A big thanks to St. Louis Science Center Planetarium educator Eric Gustafson for help answering some of these questions!
Q: What is a total solar eclipse?
A: When the moon passes between the sun and Earth, and blocks all (total) or part (partial) of the sun.
Q: What’s the big deal?
A: We haven’t had a total solar eclipse visible in St. Louis since 1442, and it won’t happen again until 2505!
Q: What is the “path of totality?”
A: This path is where the moon will completely cover the sun and the sun’s tenuous atmosphere.
Q: When is the eclipse happening in our area?
A: Monday, Aug. 21 at about 1:16 p.m. Those cities in the path of totality (DeSoto, Mo.; Chester, Mo.; Columbia, Mo.; St. Clair, Mo.) will experience a maximum of about 2 minutes and 40 seconds of darkness (as dark as about an hour after sunset), and viewers might be able to see planets and stars!
Q: Where can you buy eclipse-viewing glasses?
A: St. Louis Science Center ($2)
Places hosting eclipse events are also either giving away or selling the special glasses. CLICK HERE to see a list!
Q: Why should you wear them?
A: If you don’t wear eclipse-viewing glasses while watching the eclipse, “you will damage your eyes.”
Planetarium educator Eric Gustafson was live on KMOX 1120 last month, talking to Mark Reardon about the upcoming total solar eclipse. WATCH below!
Gustafson answered a few follow-up questions submitted by viewers:
Q: How “good” will eclipse viewing be if you are not in the “path of totality?” For example, Herculaneum, Mo. vs. Edwardsville, Ill.?
A: Herculaneum will be a good place to see the eclipse. They will get about 2 min and 32 sec of totality. The city is planning a weekend and eclipse day festival so there will be lots of stuff to do there.
Unfortunately in Edwardsville they will be outside of the path of totality. They will still see an eclipse in Edwardsville – it just will not be total. They will see a partial eclipse with about 99.47% of the Sun covered by the Moon. All the stuff they will hear about such as it getting dark, animals acting strange, the solar corona and so on will not be seen in Edwardsville. It will still be cool to see, they just won’t have any of the cool stuff seen during totality. There is definitely a distinction between in and outside of totality.

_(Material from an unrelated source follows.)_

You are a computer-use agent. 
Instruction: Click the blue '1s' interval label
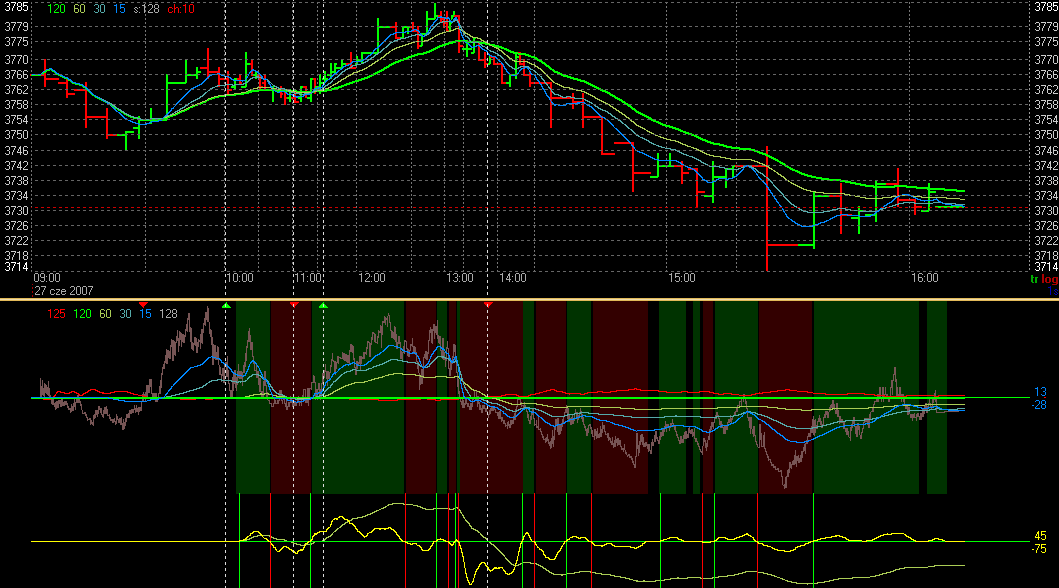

Q: What do you suggest to teachers who want their students to experience the eclipse that day? How do they keep it safe?
A: Having to work with multiple students and ensure they observe safely is an enormous concern. First thing to consider is what will be available for their school. Will they have eclipse glasses? Will they use pinhole projectors? No matter what solar viewing option they choose the advice is the same — practice. This will be difficult since most schools will have only started a few days prior.
The most important thing to discuss regarding eye damage is how the Sun damages your retinas. These are photoreceptors for your eyes, and the Sun’s light is simply too bright and it overloads your retinas with too much energy. This leads to a disease called solar retinopathy which causes vision loss. Even a quick glance can cause this damage. Once I teach them this, most students have a little more respect and reasoning for why they cannot look directly at the Sun. I then teach them the proper method to use their eclipse glasses:
1) Inspect glasses for any damage. Throw away if there are holes or scratches.
2) When outside look for a shadow. If you line up with this shadow, you are in line with the Sun.
3) Look at your feet and put glasses on.
4) Slowly look up until to find the Sun (their face changes when they find the Sun).
5) Before taking off the glasses, look back at your feet. This ensures that you are not still looking at the Sun when you take them off.
Q: How much will the weather (clouds or rain) affect eclipse viewing?
A: Simple answer is clouds are bad, but it all depends cloud type and percentage of sky cover. For instance, if they are thin, high-altitude clouds, you should still be able to see stuff through them. If they are big, billowy, cumulus or storm clouds, that is bad news. As the eclipse occurs, there will also be weather changes that occur that may break apart some of the cloud deck opening what we call sucker holes. These are breaks in clouds that sucker us to set up telescopes.
So what I would advise on eclipse day is, if there are clouds – still go out and hope for the best. Things may change throughout the day, opening gaps in clouds that will give us views. Another option is to plan for multiple viewing sites and watch the weather starting the week of the eclipse and choose which will be the best.
“It will be one of the coolest things you see in your life — get to totality,” Gustafson says.